Todd English Gets the 10
|Come to us Todd.|
In the meantime, as I yet again am encouraged to visualize him glistening from the sheen of olive oil (read on to understand where that comes from), here are this sexy celeb chef's top 10s:
New Times: What was your most embarrassing cooking-related moment?
Todd English: I was in an off-Broadway production called Chef's Theater where I actually sang and cooked on-stage, and at one of the performances I was so into singing my Dean Martin number--You're Nobody 'Till Somebody Loves You--that I knocked over the dish I was cooking onto the stage.
NT: What food/utensil/technique still confounds you?
A rolling pin for pizza dough--it's gotta be hand-tossed baby!
NT: Which chef, alive or dead, would you like to challenge in Iron Chef fashion, and why do you believe you could kick his or her ass in the kitchen?
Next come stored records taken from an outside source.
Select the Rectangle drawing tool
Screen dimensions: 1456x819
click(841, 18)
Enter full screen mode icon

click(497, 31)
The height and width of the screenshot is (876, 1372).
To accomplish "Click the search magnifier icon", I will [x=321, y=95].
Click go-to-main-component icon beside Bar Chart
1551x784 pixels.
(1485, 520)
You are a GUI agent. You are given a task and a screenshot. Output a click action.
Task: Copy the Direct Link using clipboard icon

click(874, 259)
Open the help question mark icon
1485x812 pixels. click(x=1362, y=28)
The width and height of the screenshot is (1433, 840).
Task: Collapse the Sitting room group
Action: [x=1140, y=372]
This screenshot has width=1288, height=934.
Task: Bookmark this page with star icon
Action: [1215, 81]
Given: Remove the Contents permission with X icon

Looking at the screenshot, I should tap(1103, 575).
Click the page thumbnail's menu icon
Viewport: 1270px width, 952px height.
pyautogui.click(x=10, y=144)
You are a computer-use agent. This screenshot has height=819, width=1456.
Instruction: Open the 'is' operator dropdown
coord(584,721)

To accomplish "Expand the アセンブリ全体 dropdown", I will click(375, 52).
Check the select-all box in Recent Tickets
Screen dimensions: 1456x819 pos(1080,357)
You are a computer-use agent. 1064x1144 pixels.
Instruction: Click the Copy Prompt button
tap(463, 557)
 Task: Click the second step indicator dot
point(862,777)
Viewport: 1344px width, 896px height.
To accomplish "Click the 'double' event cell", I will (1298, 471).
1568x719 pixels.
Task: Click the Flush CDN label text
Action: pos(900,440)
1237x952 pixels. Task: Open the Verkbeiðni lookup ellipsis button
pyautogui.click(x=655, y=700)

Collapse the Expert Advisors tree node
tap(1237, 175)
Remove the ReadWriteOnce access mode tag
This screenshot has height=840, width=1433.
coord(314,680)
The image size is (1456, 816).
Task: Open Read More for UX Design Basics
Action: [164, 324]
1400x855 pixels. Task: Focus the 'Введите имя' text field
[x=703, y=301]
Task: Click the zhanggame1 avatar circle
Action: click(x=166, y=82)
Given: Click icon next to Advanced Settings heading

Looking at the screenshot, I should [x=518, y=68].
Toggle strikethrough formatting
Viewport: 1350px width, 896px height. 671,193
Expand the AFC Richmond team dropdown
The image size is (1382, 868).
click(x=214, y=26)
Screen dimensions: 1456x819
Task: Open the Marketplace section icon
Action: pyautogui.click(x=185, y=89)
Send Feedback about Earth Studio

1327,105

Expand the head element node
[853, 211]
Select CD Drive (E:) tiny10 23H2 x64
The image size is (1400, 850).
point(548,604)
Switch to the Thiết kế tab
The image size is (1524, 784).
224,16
The great Julia Child. And she'd probably kick mine, but she's one of the only chefs I'd actually enjoy losing to!
NT: What three people, places, and things would best describe your ultimate foodie fantasy?
1. My three kids -- Oliver, Isabelle and Simon.
3. Big bowls of pasta.
NT: What's your favorite soundtrack/song to cook to?
NT: What is your dream culinary trip?
Argentina is high on my list--it's a carnivore's dream! I'd eat some of the world's greatest beef and drink some of the world's greatest Malbec wines
NT: If you weren't a chef, you'd be...
A rockstar! I play the guitar and sing and have even taken a crack at writing my own songs.
NT: What's your favorite junk food and where do you get it?
I have to admit that when I'm traveling, one of my guilty pleasures is peanut M&M's from the hotel mini bars.
NT: If you could be slathered head-to-toe in one food item--without fear of getting an allergic reaction--what would it be and why?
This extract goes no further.